Let's maybe just skip it for now. I feel like the above is impossible unless the data is very very corrupted. Do you want to set it up to skip queries for outliers that your conditions find, and then we can open a PR and begin the review process, @harikrishnatp? :) Happy to figure out a time for a call with @axif0 to bring this all in and run the query generation workflow! π
WHERE {
?lexeme dct:language wd:Q13955;
wikibase:lexicalCategory wd:Q24905; # Changed to Q24905 (verbs)
ontolex:lexicalForm ?form.
?form wikibase:grammaticalFeature ?feature.
}
This is the query I ran for arabic verbs and got the result
Working through this with @harikrishnatp right now:
- The up to date query that just returns QIDs that we can then apply our own labels to is https://w.wiki/FesH
- If the above query does not work, then we are making the assumption that the underlying data is not of a quality that we're able to generate queries from
- Example: @harikrishnatp and I just did a test of Arabic verbs and we're getting back that a sample of 1000 lexemes will have a maximum of 35 instances with a common combination
- The query that we should generate in this case is https://w.wiki/FesZ
- Arabic verbs in this case would have one query returned which is
query_verbs.sparqland the contents would be the above query with the language being Arabic and the data type being verbs
- Arabic verbs in this case would have one query returned which is
- It might also be nice if we get a message to the terminal from the
tryexception that says that queries will not be being generated for the language and data type combination and then we can look into this further :)
The thinking here is that this is the best that we can do in a situation where some of the data is so dirty that it doesn't make sense for us to generate queries for it (i.e.
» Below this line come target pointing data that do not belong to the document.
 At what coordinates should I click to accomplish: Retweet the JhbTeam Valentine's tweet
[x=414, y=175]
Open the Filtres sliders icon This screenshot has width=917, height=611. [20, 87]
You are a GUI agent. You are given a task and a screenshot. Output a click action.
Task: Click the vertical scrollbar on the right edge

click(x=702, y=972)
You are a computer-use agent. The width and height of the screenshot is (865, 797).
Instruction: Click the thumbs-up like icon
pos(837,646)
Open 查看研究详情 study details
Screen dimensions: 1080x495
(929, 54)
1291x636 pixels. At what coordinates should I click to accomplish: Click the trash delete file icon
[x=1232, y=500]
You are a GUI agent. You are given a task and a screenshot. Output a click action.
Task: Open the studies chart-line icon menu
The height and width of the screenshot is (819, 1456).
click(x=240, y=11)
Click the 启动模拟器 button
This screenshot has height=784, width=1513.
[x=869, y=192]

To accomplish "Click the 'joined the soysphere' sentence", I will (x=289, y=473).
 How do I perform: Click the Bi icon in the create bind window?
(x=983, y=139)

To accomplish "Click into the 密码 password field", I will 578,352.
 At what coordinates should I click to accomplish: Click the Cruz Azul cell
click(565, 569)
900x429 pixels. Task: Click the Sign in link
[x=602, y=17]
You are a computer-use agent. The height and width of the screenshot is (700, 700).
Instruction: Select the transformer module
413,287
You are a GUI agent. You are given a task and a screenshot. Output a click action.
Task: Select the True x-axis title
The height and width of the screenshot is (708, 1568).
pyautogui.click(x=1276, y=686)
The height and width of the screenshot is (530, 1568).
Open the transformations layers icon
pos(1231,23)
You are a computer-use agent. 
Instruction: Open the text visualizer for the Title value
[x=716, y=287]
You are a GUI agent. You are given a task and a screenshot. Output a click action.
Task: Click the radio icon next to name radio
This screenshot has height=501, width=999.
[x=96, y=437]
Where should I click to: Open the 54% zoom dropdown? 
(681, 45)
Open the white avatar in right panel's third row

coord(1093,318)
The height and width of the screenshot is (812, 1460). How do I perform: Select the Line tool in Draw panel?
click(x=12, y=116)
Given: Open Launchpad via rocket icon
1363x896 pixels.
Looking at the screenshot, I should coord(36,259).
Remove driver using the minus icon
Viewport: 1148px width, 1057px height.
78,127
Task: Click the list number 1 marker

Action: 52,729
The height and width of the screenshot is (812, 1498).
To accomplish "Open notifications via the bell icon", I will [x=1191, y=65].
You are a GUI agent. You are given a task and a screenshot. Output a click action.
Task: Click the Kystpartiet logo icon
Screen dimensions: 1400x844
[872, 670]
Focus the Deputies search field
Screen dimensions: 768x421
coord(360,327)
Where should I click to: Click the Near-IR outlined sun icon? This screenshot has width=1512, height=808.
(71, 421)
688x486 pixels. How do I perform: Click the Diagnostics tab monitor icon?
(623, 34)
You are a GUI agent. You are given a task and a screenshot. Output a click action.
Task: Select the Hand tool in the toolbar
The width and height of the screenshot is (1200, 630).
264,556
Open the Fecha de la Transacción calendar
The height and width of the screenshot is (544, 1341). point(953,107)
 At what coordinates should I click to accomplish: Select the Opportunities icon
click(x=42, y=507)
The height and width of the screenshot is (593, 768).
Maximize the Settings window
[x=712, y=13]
Arabic verbs).
@andrewtavis , So while I was testing out by generating all the sparql files using the query service, I noticed arabic verbs and other data types with dirty data was being queried properly. Then I checked from the service with this query and found this
Did they clean up the data or what ?
That was without LIMIT though, just wanted to let you know :)
Looks like they likely did clean up the data! Nice! So we should be able to include them then :)
In the future maybe we can also use this process to alert the Wikidata community of dirty data π€
Making great progress here :) I just did an update of the dependencies as the workflow was failing because they were a bit out of date. We now use the production requirements within the dev requirements as well for easier maintainability. From here we need to update the workflow given the new functionality as it's failing because of the changes in arguments.
@harikrishnatp, do you want to send along a PR for updating the check_and_update_missing_query_forms.yaml workflow? From there we can merge that in and run the workflow to check the queries it generates π
From there we should move to #637 to further improve maintainability, and then with that we can finalize a few other issues and switch the focus to writing tests and Wiktionary based translation. For the tests we can write multiple individual issues and switch #623 over to an epic with sub-issues.